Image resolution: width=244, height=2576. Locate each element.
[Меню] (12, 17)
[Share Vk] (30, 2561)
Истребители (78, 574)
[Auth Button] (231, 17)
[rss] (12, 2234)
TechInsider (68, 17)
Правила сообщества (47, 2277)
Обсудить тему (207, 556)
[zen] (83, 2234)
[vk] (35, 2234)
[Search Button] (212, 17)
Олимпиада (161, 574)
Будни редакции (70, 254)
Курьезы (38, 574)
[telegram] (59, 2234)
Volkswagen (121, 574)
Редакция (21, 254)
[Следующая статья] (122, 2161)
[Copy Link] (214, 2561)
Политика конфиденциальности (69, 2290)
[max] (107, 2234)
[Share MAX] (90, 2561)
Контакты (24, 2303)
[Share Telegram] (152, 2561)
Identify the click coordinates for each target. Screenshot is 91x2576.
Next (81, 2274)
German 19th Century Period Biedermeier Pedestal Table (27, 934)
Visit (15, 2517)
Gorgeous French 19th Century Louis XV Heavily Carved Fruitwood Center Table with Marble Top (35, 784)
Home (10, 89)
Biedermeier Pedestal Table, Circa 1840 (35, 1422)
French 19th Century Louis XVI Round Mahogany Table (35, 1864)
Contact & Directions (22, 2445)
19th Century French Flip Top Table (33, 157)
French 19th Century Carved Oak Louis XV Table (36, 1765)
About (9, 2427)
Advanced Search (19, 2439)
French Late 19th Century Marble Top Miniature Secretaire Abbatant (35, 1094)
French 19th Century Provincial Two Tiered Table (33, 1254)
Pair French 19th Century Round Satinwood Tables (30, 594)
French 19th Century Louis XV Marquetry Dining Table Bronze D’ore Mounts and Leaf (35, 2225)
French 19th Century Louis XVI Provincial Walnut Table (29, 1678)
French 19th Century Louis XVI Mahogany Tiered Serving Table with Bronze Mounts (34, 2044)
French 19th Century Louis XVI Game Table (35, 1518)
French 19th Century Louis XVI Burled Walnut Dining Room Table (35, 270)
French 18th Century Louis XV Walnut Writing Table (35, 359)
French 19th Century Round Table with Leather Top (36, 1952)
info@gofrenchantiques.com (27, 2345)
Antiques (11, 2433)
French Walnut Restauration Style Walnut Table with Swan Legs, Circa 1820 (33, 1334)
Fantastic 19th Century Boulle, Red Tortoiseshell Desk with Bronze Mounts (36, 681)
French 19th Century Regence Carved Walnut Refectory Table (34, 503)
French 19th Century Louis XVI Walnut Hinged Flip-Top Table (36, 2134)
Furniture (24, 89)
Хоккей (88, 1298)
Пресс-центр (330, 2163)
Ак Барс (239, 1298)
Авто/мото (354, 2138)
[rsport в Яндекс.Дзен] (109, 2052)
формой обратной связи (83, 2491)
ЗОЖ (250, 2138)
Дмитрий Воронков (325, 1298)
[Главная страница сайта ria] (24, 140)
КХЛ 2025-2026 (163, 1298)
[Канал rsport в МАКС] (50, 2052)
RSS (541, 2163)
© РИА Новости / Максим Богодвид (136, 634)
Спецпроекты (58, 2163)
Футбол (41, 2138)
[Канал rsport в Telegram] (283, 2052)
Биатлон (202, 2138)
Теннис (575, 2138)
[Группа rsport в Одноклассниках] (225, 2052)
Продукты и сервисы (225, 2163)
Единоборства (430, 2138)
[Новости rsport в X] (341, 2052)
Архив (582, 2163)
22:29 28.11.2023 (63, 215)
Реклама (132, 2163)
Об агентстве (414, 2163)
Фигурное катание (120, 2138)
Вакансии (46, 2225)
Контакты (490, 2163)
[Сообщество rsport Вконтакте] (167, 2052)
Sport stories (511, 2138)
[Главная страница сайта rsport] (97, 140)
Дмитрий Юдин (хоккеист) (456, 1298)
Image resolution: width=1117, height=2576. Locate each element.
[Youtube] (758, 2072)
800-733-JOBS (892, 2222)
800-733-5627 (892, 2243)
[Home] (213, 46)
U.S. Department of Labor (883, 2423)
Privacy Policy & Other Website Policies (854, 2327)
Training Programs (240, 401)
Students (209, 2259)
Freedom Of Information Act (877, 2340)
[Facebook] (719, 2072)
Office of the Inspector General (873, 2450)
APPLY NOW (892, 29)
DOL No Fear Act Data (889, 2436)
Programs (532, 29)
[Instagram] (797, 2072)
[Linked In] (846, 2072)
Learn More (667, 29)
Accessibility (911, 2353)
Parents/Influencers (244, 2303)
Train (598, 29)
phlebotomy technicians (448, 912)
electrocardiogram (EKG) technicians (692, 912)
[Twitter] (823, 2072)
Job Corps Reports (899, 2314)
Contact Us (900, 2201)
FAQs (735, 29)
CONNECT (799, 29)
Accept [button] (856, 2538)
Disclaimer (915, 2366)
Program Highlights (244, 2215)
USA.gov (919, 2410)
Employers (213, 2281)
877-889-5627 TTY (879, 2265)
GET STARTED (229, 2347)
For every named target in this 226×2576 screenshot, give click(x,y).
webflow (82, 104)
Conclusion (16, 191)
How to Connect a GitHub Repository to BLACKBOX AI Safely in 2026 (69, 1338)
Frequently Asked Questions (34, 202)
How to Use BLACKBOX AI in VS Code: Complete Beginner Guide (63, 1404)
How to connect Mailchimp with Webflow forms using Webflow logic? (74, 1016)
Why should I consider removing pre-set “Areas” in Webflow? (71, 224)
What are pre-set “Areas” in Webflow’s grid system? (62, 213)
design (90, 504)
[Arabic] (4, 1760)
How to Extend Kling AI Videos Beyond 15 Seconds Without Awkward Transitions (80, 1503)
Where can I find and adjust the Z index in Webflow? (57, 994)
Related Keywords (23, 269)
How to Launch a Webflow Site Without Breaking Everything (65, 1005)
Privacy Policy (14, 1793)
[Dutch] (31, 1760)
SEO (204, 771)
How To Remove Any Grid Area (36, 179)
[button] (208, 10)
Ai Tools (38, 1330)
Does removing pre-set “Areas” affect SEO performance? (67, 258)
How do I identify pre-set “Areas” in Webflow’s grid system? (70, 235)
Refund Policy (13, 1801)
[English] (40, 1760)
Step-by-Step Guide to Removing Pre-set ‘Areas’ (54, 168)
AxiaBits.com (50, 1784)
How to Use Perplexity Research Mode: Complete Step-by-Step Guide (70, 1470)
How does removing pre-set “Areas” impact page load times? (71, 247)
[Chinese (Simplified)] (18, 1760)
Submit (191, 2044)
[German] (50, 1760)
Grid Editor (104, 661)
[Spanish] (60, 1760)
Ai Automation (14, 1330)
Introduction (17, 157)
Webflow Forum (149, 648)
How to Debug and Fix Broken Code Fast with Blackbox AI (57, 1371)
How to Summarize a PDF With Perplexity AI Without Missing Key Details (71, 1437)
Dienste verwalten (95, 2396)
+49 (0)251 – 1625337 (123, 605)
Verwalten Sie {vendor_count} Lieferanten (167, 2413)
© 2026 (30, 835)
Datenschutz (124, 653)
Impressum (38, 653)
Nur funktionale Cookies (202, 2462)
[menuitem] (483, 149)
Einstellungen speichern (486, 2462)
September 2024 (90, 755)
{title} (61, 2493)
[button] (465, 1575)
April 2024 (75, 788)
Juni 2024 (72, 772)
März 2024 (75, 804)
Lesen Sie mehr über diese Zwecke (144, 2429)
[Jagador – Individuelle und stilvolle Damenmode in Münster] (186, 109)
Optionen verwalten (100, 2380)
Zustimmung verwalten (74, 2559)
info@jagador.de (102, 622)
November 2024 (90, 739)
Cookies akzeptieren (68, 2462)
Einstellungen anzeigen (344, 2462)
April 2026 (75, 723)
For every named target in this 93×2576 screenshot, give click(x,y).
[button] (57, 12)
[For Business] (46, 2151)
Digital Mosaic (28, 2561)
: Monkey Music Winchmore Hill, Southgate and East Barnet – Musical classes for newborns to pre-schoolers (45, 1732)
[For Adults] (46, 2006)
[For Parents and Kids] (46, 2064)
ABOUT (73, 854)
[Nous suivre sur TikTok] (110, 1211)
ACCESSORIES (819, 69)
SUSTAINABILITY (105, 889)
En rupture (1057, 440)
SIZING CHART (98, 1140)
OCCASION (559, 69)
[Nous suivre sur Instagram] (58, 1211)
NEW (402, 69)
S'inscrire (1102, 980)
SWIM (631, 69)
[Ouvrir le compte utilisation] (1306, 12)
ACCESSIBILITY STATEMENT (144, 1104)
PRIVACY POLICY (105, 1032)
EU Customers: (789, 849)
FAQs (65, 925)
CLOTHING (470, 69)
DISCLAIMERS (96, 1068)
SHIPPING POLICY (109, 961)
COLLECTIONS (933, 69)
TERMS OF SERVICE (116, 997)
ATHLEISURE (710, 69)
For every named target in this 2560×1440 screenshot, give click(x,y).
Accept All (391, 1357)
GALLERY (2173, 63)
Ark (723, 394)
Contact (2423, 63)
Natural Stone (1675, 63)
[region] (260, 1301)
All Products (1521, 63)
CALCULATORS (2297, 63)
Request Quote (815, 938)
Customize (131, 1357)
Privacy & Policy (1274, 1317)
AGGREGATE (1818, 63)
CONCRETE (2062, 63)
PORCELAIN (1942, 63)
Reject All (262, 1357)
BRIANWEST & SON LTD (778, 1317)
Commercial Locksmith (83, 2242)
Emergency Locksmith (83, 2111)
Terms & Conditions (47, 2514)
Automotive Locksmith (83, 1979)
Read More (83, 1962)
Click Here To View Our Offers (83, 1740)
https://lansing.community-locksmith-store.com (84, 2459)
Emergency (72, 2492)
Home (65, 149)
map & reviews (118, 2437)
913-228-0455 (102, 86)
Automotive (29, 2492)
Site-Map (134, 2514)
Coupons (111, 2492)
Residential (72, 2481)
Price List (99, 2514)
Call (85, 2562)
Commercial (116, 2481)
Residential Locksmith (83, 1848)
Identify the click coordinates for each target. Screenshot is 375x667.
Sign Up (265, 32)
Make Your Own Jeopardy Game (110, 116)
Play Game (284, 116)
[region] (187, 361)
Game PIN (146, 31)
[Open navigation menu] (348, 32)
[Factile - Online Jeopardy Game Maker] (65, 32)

▬▬▬▬▬▬▬▬▬▬

**Activity**
Your answer must consist solely of the lines from the top of the entries above through the line containing "Fantastic 19th Century", copied exactly, both ends included.

**Output**
Image resolution: width=244, height=2576. Locate each element.
[Меню] (12, 17)
[Share Vk] (30, 2561)
Истребители (78, 574)
[Auth Button] (231, 17)
[rss] (12, 2234)
TechInsider (68, 17)
Правила сообщества (47, 2277)
Обсудить тему (207, 556)
[zen] (83, 2234)
[vk] (35, 2234)
[Search Button] (212, 17)
Олимпиада (161, 574)
Будни редакции (70, 254)
Курьезы (38, 574)
[telegram] (59, 2234)
Volkswagen (121, 574)
Редакция (21, 254)
[Следующая статья] (122, 2161)
[Copy Link] (214, 2561)
Политика конфиденциальности (69, 2290)
[max] (107, 2234)
[Share MAX] (90, 2561)
Контакты (24, 2303)
[Share Telegram] (152, 2561)
Identify the click coordinates for each target. Screenshot is 91x2576.
Next (81, 2274)
German 19th Century Period Biedermeier Pedestal Table (27, 934)
Visit (15, 2517)
Gorgeous French 19th Century Louis XV Heavily Carved Fruitwood Center Table with Marble Top (35, 784)
Home (10, 89)
Biedermeier Pedestal Table, Circa 1840 (35, 1422)
French 19th Century Louis XVI Round Mahogany Table (35, 1864)
Contact & Directions (22, 2445)
19th Century French Flip Top Table (33, 157)
French 19th Century Carved Oak Louis XV Table (36, 1765)
About (9, 2427)
Advanced Search (19, 2439)
French Late 19th Century Marble Top Miniature Secretaire Abbatant (35, 1094)
French 19th Century Provincial Two Tiered Table (33, 1254)
Pair French 19th Century Round Satinwood Tables (30, 594)
French 19th Century Louis XV Marquetry Dining Table Bronze D’ore Mounts and Leaf (35, 2225)
French 19th Century Louis XVI Provincial Walnut Table (29, 1678)
French 19th Century Louis XVI Mahogany Tiered Serving Table with Bronze Mounts (34, 2044)
French 19th Century Louis XVI Game Table (35, 1518)
French 19th Century Louis XVI Burled Walnut Dining Room Table (35, 270)
French 18th Century Louis XV Walnut Writing Table (35, 359)
French 19th Century Round Table with Leather Top (36, 1952)
info@gofrenchantiques.com (27, 2345)
Antiques (11, 2433)
French Walnut Restauration Style Walnut Table with Swan Legs, Circa 1820 (33, 1334)
Fantastic 19th Century Boulle, Red Tortoiseshell Desk with Bronze Mounts (36, 681)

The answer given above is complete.